Study on the mechanisms of the chromatin formation on newly synthesized daughter strands: visualization and analyses of the chromatin formed on daughter strands using atomic force microscopy

2022 Fiscal Year Final Research Report

• Project/Area Number: 19K06614
• Research Category: Grant-in-Aid for Scientific Research (C)
• Allocation Type: Multi-year Fund
• Section: 一般
• Review Section: Basic Section 43050:Genome biology-related
• Research Institution: Saitama Medical University
• Principal Investigator: HIZUME Kohji 埼玉医科大学, 医学部, 講師 (10378846)
• Project Period (FY): 2019-04-01 – 2023-03-31
• Keywords: DNA複製 / ヌクレオソーム / クロマチン / ヒストン

Outline of Final Research Achievements

Some of the proteins consisting of the replisomes, such as Dpb3-Dpb4 or Mcm2, have been reported as "histone chaperon." I performed the biochemical assay to test if these factors show the activity as histone chaperon, but neither Dpb3-Dpb4 nor Mcm2 N-terminal region (Mcm2N) didn't assemble nucleosomes from DNA and core histones.
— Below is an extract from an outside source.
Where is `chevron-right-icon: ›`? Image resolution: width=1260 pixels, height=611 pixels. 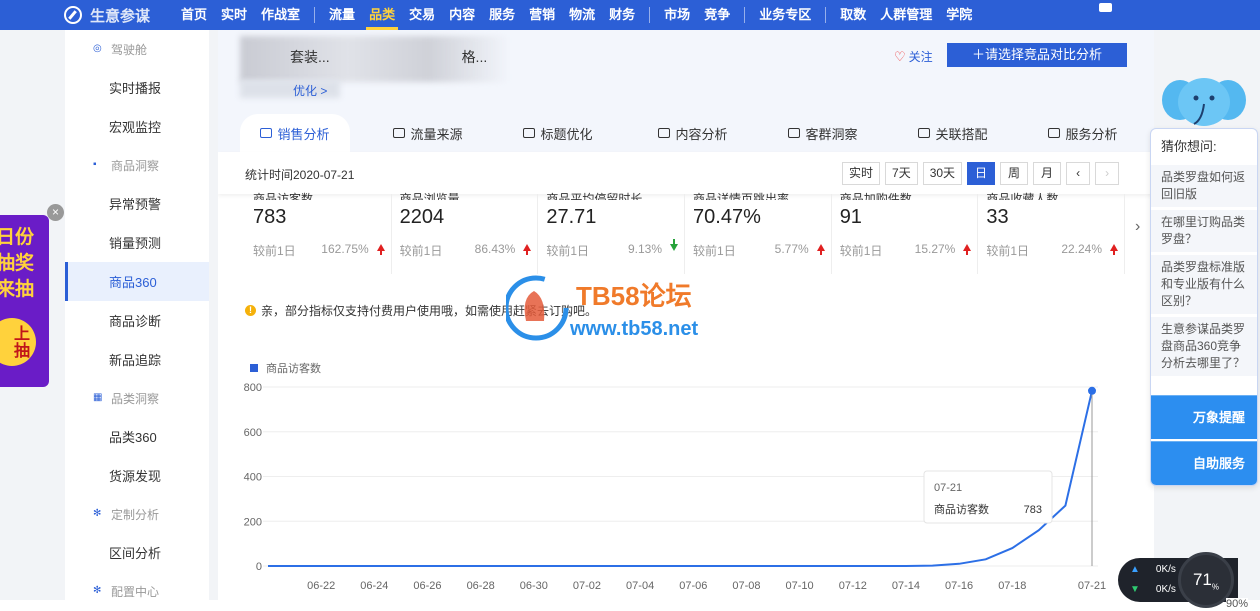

Next, I measured the interaction between Mcm2N and histones and found strong interaction of Mcm2N with H3-H4, as reported by some groups using human Mcm2 protein. Interestingly, I also found that Mcm2N does not interact with the reconstituted nucleosome, suggesting that Mcm2N can not access H3-H4 in a nucleosome. These results suggest that Mcm2N are involved in capturing histones released from template strands to provide them to newly synthesized strands but not involved in the dissociation of nucleosome on template strands.

Free Research Field

分子生物学

Academic Significance and Societal Importance of the Research Achievements

ヒストンを鋳型鎖から新生鎖に受け渡す複製因子は、ヒストンと十分な親和性で相互作用する必要があり、かつ、新生鎖に譲渡するためにその相互作用は一定条件で解消される必要もある。また、鋳型鎖から新生鎖への方向性をもって、ヒストンを移動させなければならない。本研究において検出されたMcm2Nとヒストンとの結合様式の解析を進めることで、例えば液-液相分離などで重要な“緩い結合”が、生理的な意義をもつ代表例として他の事例の解釈にも応用される知見となりうる。